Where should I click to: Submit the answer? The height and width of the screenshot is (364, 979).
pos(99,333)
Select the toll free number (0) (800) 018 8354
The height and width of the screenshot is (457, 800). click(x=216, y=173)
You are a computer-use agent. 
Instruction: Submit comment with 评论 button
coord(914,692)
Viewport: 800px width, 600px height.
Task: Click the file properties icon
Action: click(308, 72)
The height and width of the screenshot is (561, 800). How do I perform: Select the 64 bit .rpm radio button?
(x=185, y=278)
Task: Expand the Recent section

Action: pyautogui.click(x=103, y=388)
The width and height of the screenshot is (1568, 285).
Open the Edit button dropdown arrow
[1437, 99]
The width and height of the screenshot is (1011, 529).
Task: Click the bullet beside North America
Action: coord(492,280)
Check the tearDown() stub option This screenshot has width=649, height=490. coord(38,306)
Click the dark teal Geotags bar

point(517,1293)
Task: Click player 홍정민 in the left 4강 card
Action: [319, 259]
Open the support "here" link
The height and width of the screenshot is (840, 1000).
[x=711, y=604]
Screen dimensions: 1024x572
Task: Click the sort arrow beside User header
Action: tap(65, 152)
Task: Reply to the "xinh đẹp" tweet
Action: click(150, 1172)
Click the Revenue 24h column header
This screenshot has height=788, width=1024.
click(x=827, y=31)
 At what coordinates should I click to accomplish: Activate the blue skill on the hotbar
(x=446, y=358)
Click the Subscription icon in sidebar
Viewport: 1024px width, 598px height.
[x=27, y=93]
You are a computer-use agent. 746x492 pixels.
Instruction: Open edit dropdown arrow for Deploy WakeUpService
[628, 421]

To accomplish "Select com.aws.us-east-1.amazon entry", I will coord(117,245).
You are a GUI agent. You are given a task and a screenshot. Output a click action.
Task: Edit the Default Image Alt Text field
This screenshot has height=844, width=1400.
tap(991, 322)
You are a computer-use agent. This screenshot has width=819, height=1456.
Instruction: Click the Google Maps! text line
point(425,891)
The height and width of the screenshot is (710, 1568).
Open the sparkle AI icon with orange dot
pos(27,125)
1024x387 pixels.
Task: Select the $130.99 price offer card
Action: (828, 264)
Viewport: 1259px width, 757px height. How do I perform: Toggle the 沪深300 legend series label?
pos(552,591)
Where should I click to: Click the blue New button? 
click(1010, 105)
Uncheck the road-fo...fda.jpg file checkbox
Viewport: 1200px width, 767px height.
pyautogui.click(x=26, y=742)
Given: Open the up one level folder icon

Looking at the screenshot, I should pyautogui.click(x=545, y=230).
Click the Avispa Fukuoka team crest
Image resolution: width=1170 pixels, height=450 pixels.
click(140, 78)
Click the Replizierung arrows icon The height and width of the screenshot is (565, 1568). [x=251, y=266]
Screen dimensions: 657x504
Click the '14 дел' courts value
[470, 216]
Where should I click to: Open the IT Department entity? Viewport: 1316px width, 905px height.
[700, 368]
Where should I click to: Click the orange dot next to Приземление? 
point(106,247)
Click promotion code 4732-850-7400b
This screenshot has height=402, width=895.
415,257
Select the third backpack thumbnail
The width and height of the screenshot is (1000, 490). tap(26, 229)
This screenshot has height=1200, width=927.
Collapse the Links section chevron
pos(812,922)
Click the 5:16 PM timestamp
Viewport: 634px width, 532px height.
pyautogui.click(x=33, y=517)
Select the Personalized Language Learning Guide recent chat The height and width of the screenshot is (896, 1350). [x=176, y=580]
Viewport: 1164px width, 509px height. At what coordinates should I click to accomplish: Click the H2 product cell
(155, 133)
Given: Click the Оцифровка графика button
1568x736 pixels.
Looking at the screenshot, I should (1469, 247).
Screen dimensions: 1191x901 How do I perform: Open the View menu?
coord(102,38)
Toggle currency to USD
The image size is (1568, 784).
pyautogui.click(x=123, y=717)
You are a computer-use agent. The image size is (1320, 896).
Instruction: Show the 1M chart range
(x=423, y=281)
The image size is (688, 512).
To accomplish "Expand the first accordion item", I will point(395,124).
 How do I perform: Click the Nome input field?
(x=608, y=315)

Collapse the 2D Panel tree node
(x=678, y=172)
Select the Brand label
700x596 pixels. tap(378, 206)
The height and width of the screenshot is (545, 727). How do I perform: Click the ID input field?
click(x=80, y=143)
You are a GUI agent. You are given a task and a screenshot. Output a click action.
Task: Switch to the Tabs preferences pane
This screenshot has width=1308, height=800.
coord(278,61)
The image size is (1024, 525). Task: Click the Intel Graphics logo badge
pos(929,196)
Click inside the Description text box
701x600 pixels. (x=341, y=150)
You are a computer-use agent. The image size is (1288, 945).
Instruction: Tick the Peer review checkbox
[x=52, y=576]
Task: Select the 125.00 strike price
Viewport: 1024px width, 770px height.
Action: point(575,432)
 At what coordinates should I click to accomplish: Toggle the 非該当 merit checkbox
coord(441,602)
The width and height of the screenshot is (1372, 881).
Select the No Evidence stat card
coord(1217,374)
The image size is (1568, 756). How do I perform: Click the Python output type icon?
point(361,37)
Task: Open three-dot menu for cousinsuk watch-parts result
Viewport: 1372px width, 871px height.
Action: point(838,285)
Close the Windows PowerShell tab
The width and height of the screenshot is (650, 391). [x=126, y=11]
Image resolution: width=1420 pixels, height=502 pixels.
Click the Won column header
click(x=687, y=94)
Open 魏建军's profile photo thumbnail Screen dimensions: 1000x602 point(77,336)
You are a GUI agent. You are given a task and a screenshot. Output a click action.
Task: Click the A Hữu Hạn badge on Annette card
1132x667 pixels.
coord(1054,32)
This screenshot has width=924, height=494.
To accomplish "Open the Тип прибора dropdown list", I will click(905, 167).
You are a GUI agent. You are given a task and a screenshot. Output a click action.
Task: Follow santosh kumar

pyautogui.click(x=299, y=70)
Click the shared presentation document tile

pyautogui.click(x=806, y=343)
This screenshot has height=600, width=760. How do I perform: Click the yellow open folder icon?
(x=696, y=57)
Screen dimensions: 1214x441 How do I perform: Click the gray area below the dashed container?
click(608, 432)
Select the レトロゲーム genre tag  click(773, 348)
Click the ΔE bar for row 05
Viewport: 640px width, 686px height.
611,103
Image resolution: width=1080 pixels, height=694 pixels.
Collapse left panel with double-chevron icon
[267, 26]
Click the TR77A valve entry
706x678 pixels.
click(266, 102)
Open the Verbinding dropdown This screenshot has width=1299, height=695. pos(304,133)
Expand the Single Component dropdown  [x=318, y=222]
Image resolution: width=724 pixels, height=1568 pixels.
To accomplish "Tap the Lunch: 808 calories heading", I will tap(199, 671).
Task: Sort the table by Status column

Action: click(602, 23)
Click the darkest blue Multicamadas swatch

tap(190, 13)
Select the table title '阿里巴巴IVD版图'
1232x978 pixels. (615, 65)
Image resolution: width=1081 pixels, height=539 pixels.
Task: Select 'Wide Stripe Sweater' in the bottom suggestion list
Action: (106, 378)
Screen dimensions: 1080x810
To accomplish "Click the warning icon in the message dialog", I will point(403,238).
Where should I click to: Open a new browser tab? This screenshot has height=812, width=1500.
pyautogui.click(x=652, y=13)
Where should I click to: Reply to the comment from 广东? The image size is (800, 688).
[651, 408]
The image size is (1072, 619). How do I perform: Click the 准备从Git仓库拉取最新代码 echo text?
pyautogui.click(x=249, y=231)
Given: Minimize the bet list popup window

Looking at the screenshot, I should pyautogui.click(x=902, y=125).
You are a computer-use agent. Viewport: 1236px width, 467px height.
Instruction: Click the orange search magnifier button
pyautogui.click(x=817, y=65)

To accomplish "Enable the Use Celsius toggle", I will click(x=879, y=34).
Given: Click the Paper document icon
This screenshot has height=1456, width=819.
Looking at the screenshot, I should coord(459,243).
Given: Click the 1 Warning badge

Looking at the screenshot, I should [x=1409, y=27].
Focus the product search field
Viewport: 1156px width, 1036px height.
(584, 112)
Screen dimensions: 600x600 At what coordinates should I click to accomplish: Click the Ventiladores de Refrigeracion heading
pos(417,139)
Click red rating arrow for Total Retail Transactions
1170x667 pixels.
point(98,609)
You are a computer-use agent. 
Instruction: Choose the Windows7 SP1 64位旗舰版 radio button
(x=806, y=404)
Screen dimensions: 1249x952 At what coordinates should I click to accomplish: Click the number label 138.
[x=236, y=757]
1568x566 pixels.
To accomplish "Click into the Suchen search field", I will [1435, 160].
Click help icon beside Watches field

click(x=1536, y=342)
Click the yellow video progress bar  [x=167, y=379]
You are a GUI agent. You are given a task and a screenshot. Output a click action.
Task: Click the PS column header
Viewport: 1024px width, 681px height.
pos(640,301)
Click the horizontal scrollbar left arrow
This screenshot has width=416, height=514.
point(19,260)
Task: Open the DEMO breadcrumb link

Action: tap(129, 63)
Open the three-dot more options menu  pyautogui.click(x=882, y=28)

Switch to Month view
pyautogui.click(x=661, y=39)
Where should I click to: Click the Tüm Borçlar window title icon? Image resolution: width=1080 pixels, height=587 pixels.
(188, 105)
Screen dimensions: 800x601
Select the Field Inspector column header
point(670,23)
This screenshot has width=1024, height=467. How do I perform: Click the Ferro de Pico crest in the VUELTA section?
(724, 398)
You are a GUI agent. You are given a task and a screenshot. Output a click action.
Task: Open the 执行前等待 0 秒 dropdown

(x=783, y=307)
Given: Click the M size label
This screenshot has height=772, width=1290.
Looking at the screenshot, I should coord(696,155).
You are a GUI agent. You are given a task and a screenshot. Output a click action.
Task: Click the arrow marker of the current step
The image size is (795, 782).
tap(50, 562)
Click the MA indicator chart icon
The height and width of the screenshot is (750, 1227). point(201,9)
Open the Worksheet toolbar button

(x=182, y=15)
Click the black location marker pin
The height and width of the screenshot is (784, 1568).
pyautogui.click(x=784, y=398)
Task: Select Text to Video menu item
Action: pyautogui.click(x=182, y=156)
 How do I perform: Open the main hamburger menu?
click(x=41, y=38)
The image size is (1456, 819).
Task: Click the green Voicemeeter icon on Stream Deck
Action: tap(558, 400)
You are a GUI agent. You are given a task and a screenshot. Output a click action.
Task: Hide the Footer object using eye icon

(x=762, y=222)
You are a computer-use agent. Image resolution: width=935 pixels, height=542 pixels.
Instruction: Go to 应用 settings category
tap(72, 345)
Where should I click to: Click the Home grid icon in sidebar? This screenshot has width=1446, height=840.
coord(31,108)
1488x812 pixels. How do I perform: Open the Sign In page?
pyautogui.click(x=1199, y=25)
________________________________________
TASK GOAL: Scan the entries above for the word "entry", then copy every line in which it occurs.

PROBLEM SOLUTION:
To accomplish "Select com.aws.us-east-1.amazon entry", I will coord(117,245).
Click the TR77A valve entry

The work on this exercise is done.